While solving most of the computer vision problems one of the important tasks is to collect images (dataset). Each image will have a different shape but to train our model on those images we need all of the images in one shape.

Yes, you are right we can reshape all of our images into one shape, we can do that, but there is a problem, let’s understand that problem.

google image

google image

Suppose you are building a cat or dog classifier, you downloaded images from google, and while observing those images you noticed that some images are in a rectangular or square shape so you decided to reshape all of your images into a square shape.

Now remember that you are reshaping the rectangle images into square-shaped images so rectangular images are going to be condensed, maybe the face of the dog or cats’ leg will become bigger than usual, maybe their body will become thin, and many more things can happen.

google image

There is a solution to this problem…

Padding

In laymen, language padding is adding zeros to the image matrix while it is being processed.

Let’s understand it Briefly,

Note: Now I am going to use reference of Kernels, if you don’t know about them then you can read my previous blog or for lazy people like me: kernel is a matrix that moves over the input data

When 3 x 3 kernel moves over 6 x 6 size image, it gives us 4 x 4 size output matrix.

The below image shows that how many times 3 x 3 kernel moved over Sigal pixel(element).

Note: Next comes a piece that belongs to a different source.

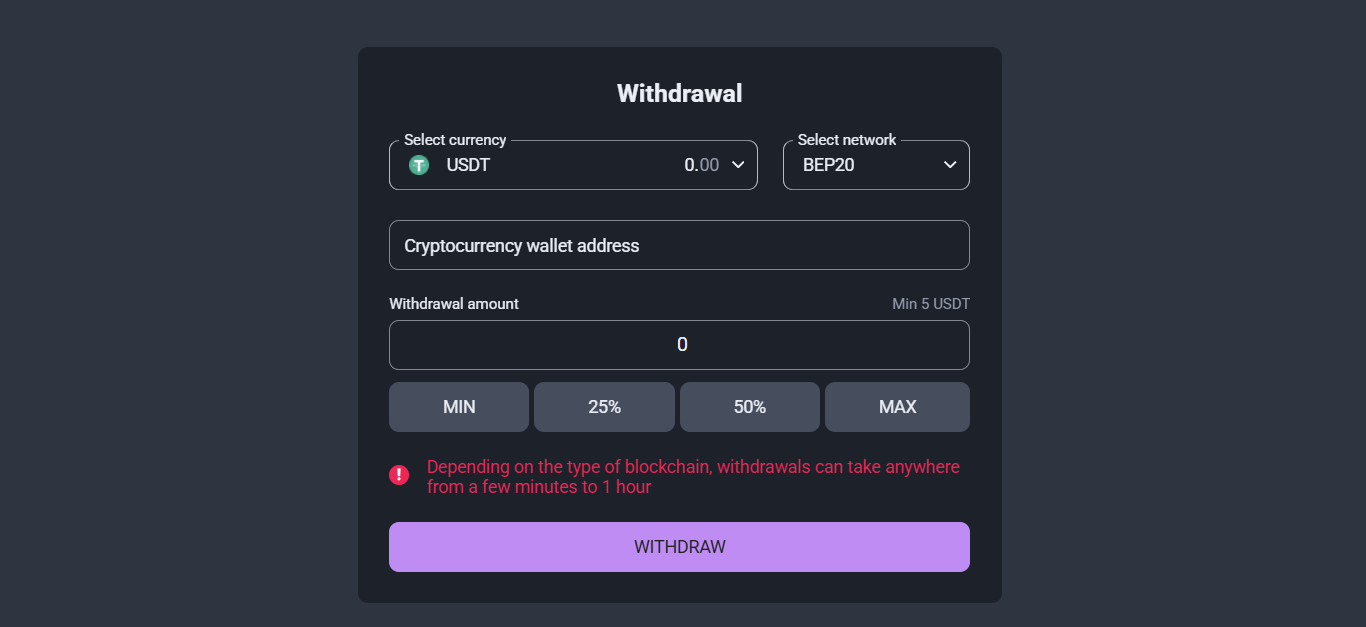
Task: Click the MIN amount button
Action: click(458, 406)
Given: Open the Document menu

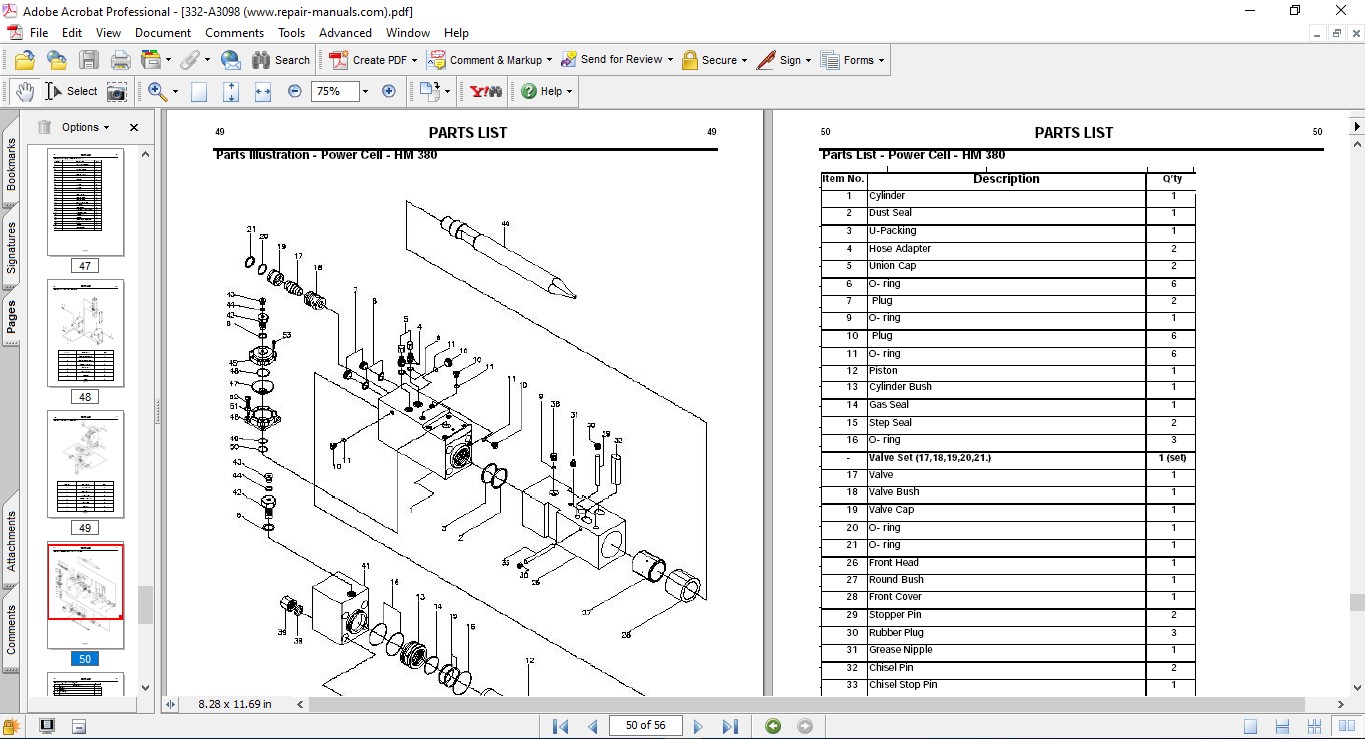Looking at the screenshot, I should pos(163,33).
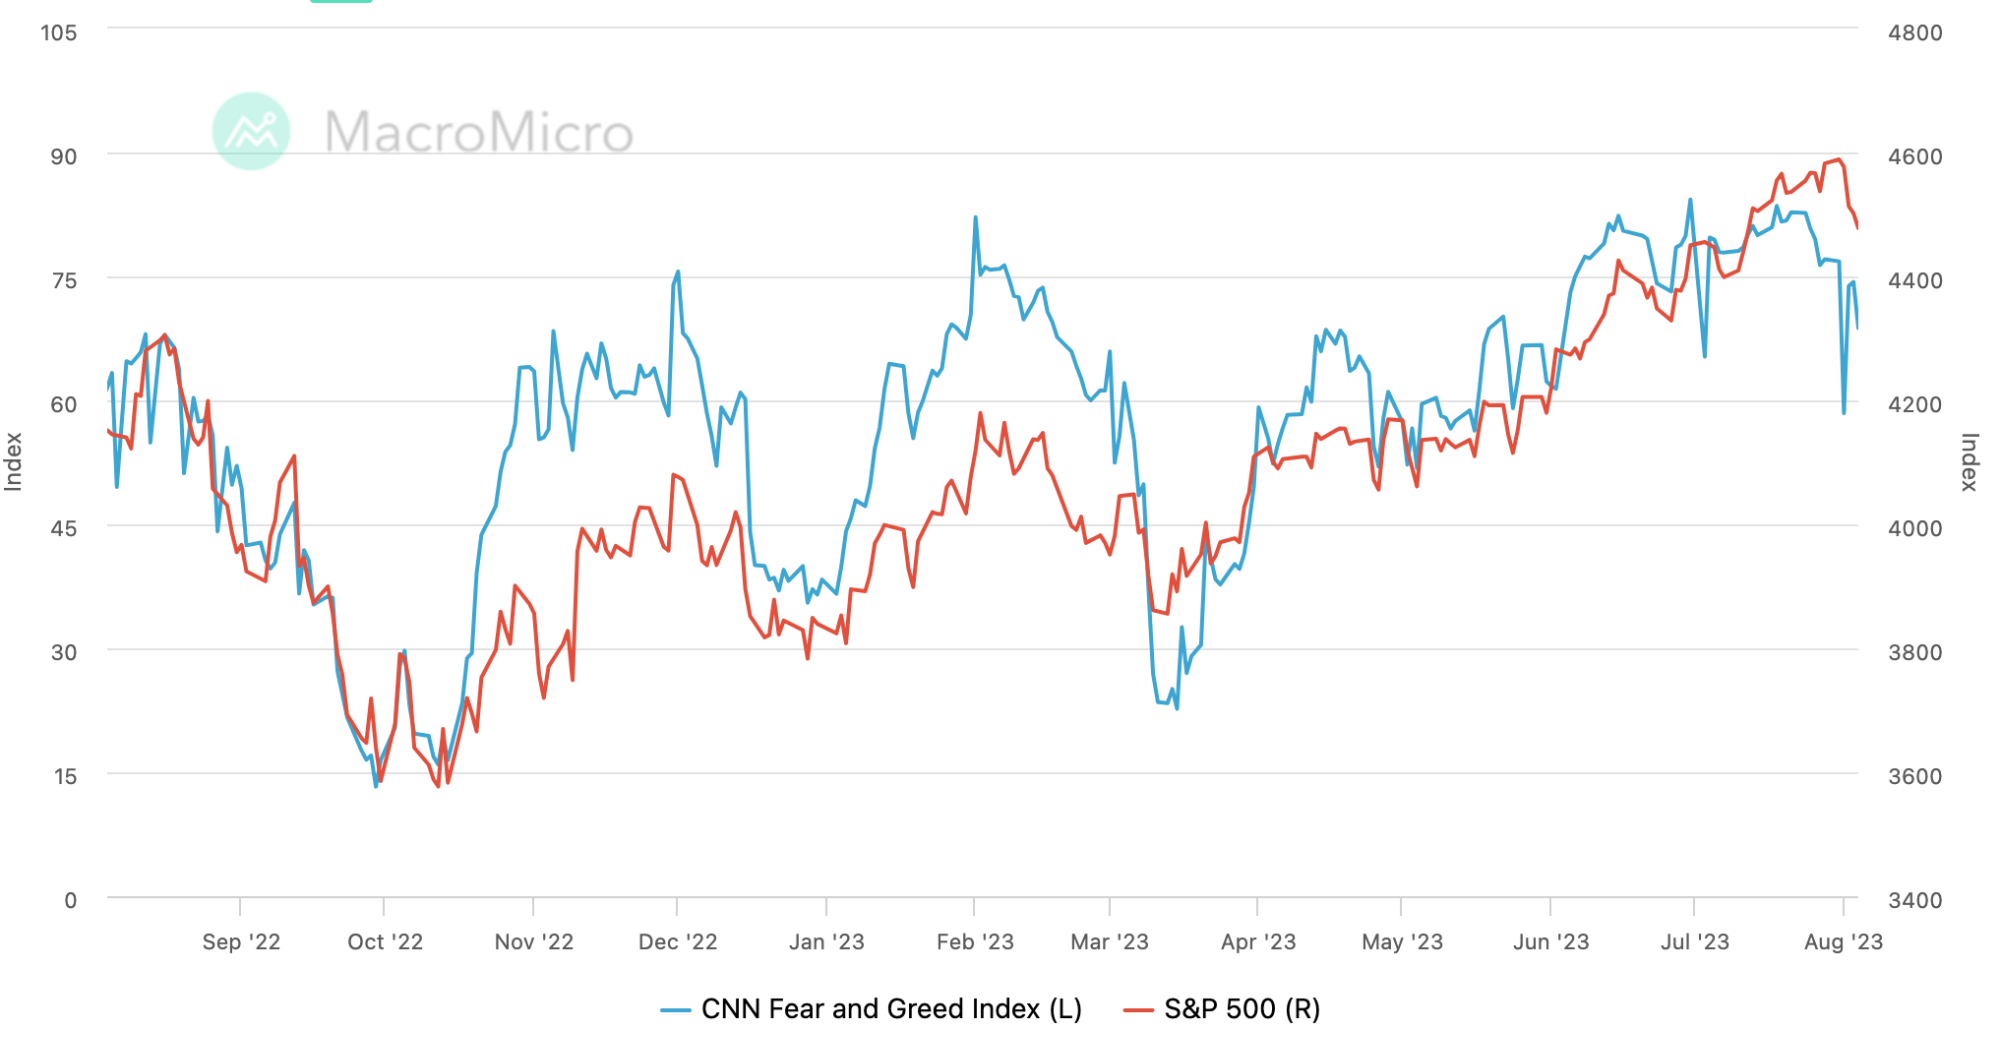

The colored section in the below image tells us that kernel moved more times in the middle part of the image than the edge part. So output matrix will have more knowledge about the middle part of the image than edges and we might lose some important features from edges.

no of times movement of kernel over image

A solution to this problem is to add one more dimension, which means a 6 x 6 sized image will become a 7 x 7 size.

hjj

Now again questions arrive, What values to add to this dimension?

The input matrix is an image so it has values from 0 to 255 (color range), but if we add random values from this range then it will be part of the image and the kernel will extract that unnecessary information. So we will add 0 or 255 values (0 is for black color and 255 is for white color).

Note: Input matrix is 7 x 7 size and kernel is 3 x 3 size so output matrix will have 6 x 6 size that means output matrix will have most of the features from the image.

If you apply padding when you are reshaping your images then there is an extra dimension over each image so this will help to reshape the images properly.

Okgot it, add extra dimension; but how to decide how many dimensions to add?

To decide that there is a formula

padding_dimesion =( kernel_dimesion-1) / 2